ADRIANO L’elefante gentile?
ELEFANTE Mario e basta.
TOPO Insomma, è moribondo?
ADRIANO Sembra di sì.
TOPO E che ne pensa?
ELEFANTE Di che?
TOPO Di questo.
ELEFANTE Sarà dispiaciuto, no?
TOPO E’ dispiaciuto?
ADRIANO Perché siete qui?
ELEFANTE Noi raccontiamo una storia.
TOPO Ai moribondi.
ELEFANTE Gianni!
TOPO Per questo volevo sapere se lei lo era. Altrimenti saremmo tornati un’altra volta. E non m’interrompere sempre.
ADRIANO Che storia è?
TOPO Una storia edificante che permetta al morente di abbandonare questa valle di lacrime sereno e pronto per una nuova, grande avventura.

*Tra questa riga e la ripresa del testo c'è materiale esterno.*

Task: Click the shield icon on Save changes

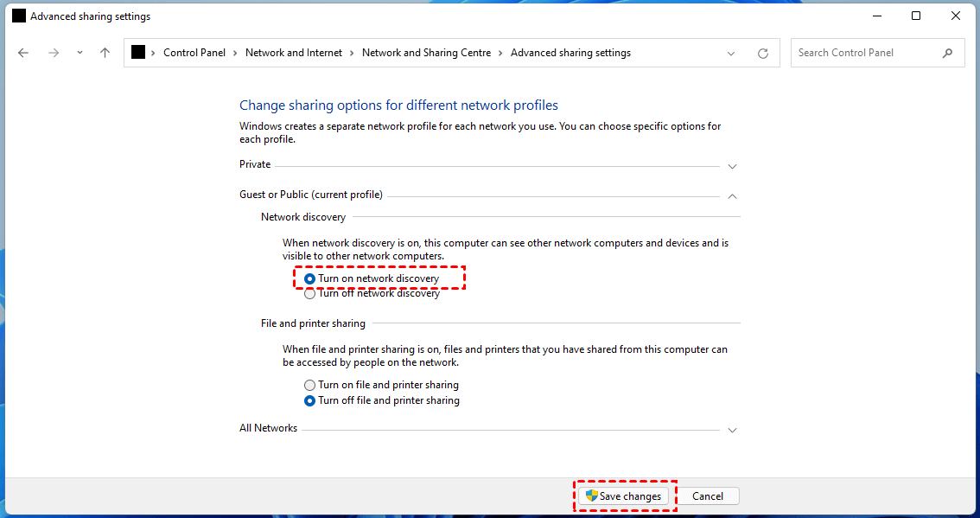Action: pyautogui.click(x=592, y=496)
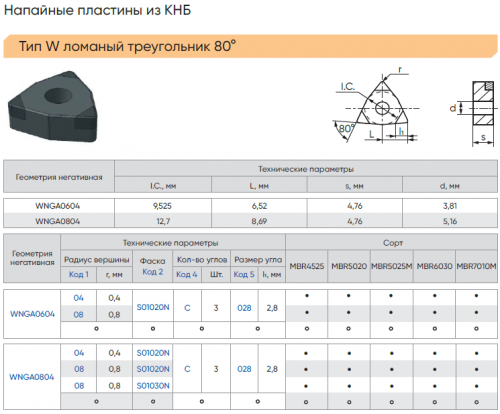The width and height of the screenshot is (500, 414).
Task: Click the cross-section drawing with dimension s
Action: (x=477, y=113)
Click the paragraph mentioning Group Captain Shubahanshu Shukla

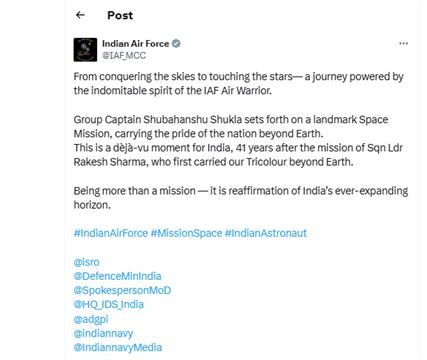(x=238, y=141)
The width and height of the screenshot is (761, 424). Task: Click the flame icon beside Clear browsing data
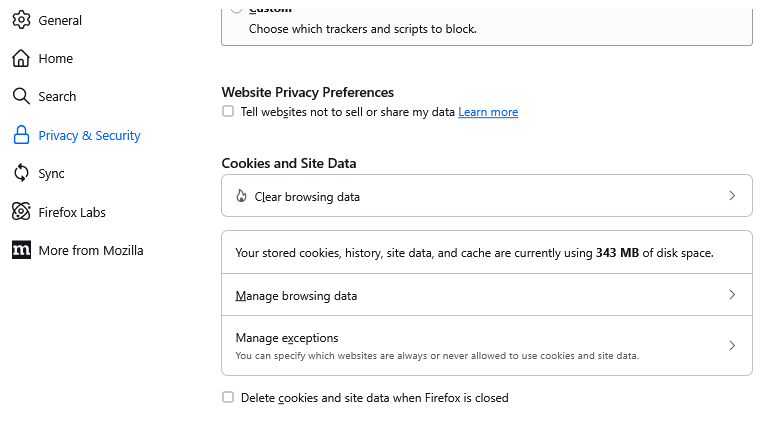(x=241, y=196)
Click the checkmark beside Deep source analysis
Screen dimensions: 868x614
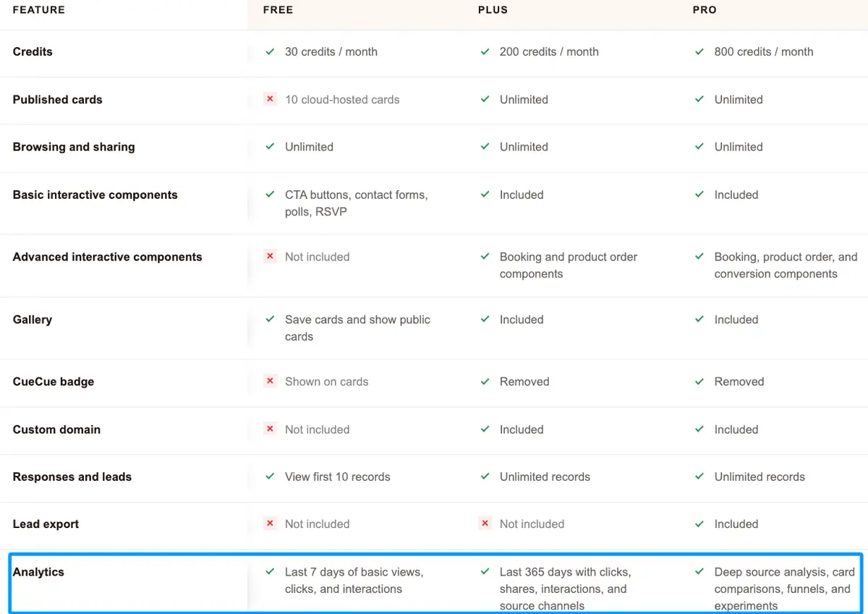(x=699, y=572)
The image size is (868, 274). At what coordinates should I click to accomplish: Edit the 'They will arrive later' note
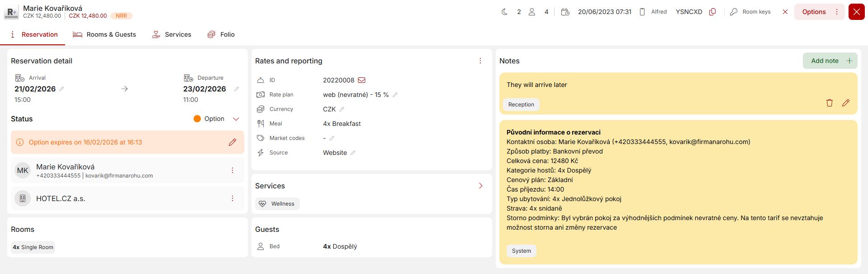tap(845, 103)
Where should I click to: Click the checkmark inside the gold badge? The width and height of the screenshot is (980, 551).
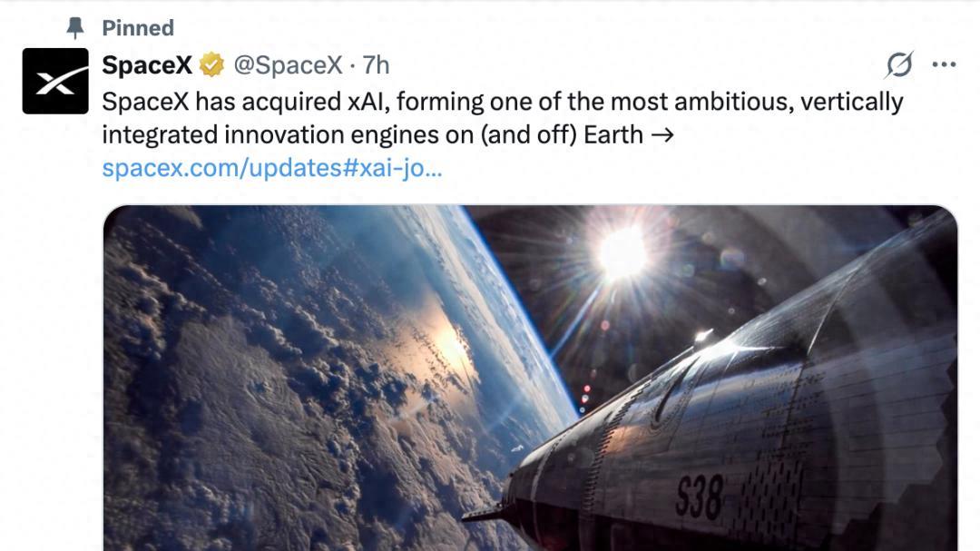click(x=209, y=64)
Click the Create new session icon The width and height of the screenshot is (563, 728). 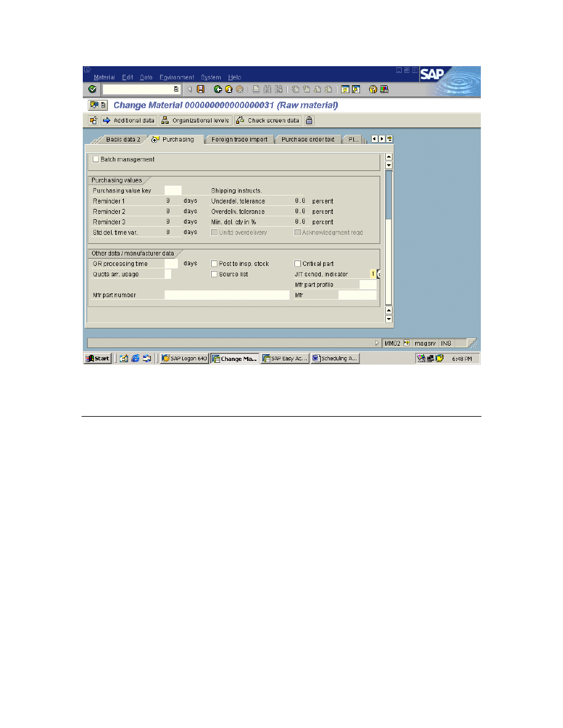345,89
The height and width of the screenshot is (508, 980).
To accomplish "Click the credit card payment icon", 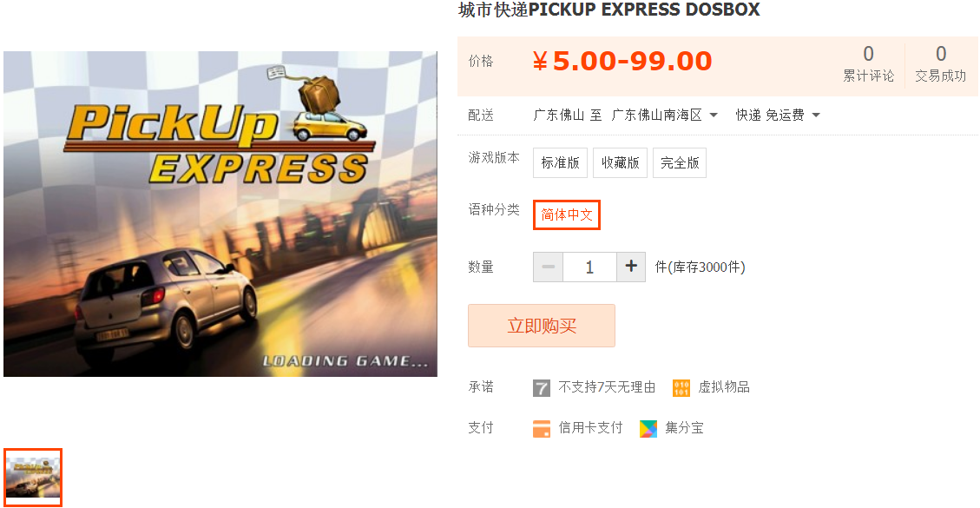I will pyautogui.click(x=542, y=429).

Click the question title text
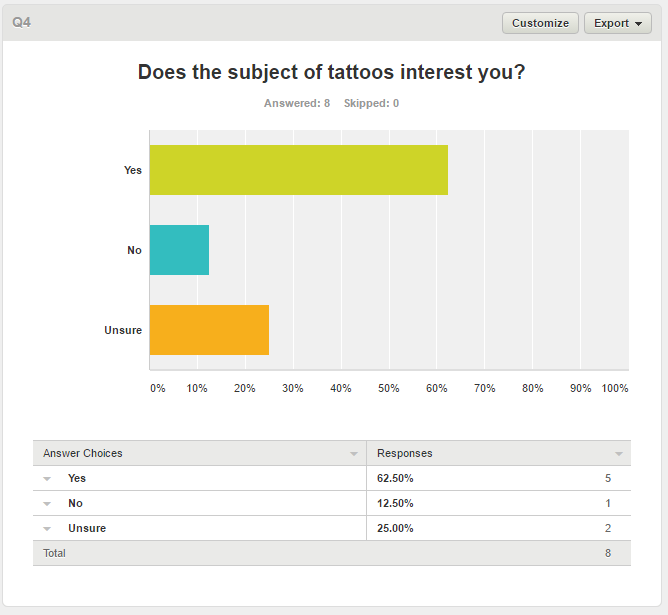point(331,72)
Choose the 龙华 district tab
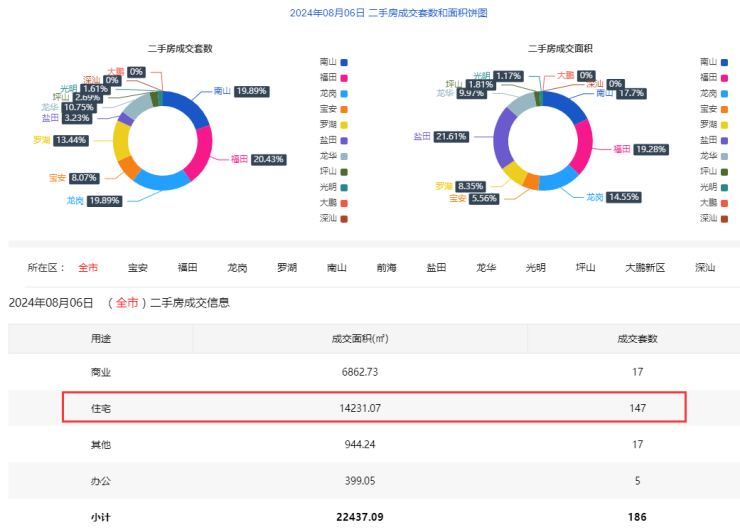This screenshot has height=530, width=740. pyautogui.click(x=486, y=268)
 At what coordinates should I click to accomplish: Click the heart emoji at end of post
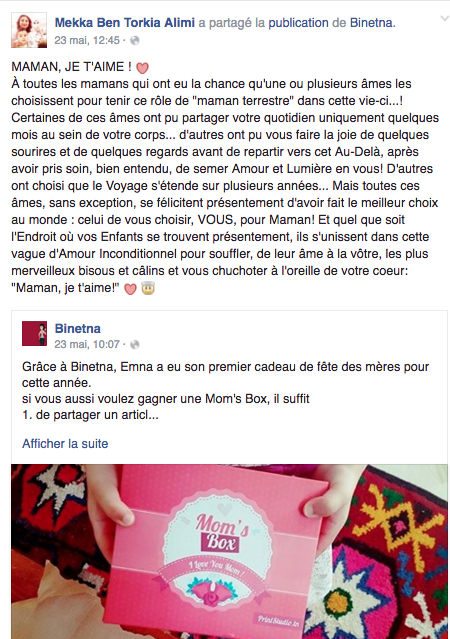130,289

ADRIANO Quale nuova avventura?
ELEFANTE Non lo sappiamo. Al corso ci hanno detto di dire così. E ci hanno detto anche di non chiamare mai i moribondi moribondi.
TOPO Ipocriti.
ADRIANO Siete due angeli?
ELEFANTE No, non credo.
TOPO No. Non vorrei sembrare pedante, ma siamo un topo e un elefante.
ADRIANO Va bene, raccontate, sono pronto.
ELEFANTE (CANTA) Bobobom bobom bombombom titititi dan don…
TOPO Lui fa la parte musicale.
ADRIANO Molto bravo.
ELEFANTE Grazie. Bobobom bobom bombombom titititi dan don dodonnnnn!
TOPO Nella foresta l’elefante barriva a più non posso…
ELEFANTE Bobom bobom…
TOPO Il suo dolore era grande, immenso come il suo corpaccione…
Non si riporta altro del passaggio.